▶ [Instructions for the task]: The records that follow need to be output exactly as they are.

▶ [Entries supplied]:
= = = = =

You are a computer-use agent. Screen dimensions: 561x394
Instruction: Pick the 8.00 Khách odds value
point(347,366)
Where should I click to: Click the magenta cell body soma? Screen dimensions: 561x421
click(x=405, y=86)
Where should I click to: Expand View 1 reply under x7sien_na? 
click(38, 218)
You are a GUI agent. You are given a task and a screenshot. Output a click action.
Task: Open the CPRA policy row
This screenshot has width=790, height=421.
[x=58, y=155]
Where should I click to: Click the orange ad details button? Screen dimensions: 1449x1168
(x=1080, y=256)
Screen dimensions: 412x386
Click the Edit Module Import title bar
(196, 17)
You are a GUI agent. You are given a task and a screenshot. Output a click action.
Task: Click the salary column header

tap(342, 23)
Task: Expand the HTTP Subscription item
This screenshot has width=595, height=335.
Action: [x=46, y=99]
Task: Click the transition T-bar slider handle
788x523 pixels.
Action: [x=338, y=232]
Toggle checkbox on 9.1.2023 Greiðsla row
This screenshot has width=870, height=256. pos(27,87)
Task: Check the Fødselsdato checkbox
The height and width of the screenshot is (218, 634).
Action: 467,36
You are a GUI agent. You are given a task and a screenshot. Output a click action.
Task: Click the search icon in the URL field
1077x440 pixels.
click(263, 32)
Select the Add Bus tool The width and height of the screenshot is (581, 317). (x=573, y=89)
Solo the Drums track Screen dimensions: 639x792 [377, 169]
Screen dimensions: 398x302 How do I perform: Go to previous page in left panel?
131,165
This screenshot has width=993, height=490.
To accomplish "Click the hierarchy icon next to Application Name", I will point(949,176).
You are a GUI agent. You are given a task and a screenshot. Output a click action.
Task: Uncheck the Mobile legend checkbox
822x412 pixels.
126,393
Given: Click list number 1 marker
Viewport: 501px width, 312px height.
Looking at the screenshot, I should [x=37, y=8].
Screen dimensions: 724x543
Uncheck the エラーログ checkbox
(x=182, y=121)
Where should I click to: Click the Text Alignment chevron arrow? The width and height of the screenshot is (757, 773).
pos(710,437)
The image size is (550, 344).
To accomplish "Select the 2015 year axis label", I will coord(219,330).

= = = = =

▶ [Task response]:
You are a computer-use agent. Screen dimensions: 561x394
Instruction: Pick the 8.00 Khách odds value
point(347,366)
Where should I click to: Click the magenta cell body soma? Screen dimensions: 561x421
click(x=405, y=86)
Where should I click to: Expand View 1 reply under x7sien_na? 
click(38, 218)
You are a GUI agent. You are given a task and a screenshot. Output a click action.
Task: Open the CPRA policy row
This screenshot has width=790, height=421.
[x=58, y=155]
Where should I click to: Click the orange ad details button? Screen dimensions: 1449x1168
(x=1080, y=256)
Screen dimensions: 412x386
Click the Edit Module Import title bar
(196, 17)
You are a GUI agent. You are given a task and a screenshot. Output a click action.
Task: Click the salary column header

tap(342, 23)
Task: Expand the HTTP Subscription item
This screenshot has width=595, height=335.
Action: [x=46, y=99]
Task: Click the transition T-bar slider handle
788x523 pixels.
Action: [x=338, y=232]
Toggle checkbox on 9.1.2023 Greiðsla row
This screenshot has width=870, height=256. pos(27,87)
Task: Check the Fødselsdato checkbox
The height and width of the screenshot is (218, 634).
Action: 467,36
You are a GUI agent. You are given a task and a screenshot. Output a click action.
Task: Click the search icon in the URL field
1077x440 pixels.
click(263, 32)
Select the Add Bus tool The width and height of the screenshot is (581, 317). (x=573, y=89)
Solo the Drums track Screen dimensions: 639x792 [377, 169]
Screen dimensions: 398x302 How do I perform: Go to previous page in left panel?
131,165
This screenshot has width=993, height=490.
To accomplish "Click the hierarchy icon next to Application Name", I will point(949,176).
You are a GUI agent. You are given a task and a screenshot. Output a click action.
Task: Uncheck the Mobile legend checkbox
822x412 pixels.
126,393
Given: Click list number 1 marker
Viewport: 501px width, 312px height.
Looking at the screenshot, I should [x=37, y=8].
Screen dimensions: 724x543
Uncheck the エラーログ checkbox
(x=182, y=121)
Where should I click to: Click the Text Alignment chevron arrow? The width and height of the screenshot is (757, 773).
pos(710,437)
The image size is (550, 344).
To accomplish "Select the 2015 year axis label", I will coord(219,330).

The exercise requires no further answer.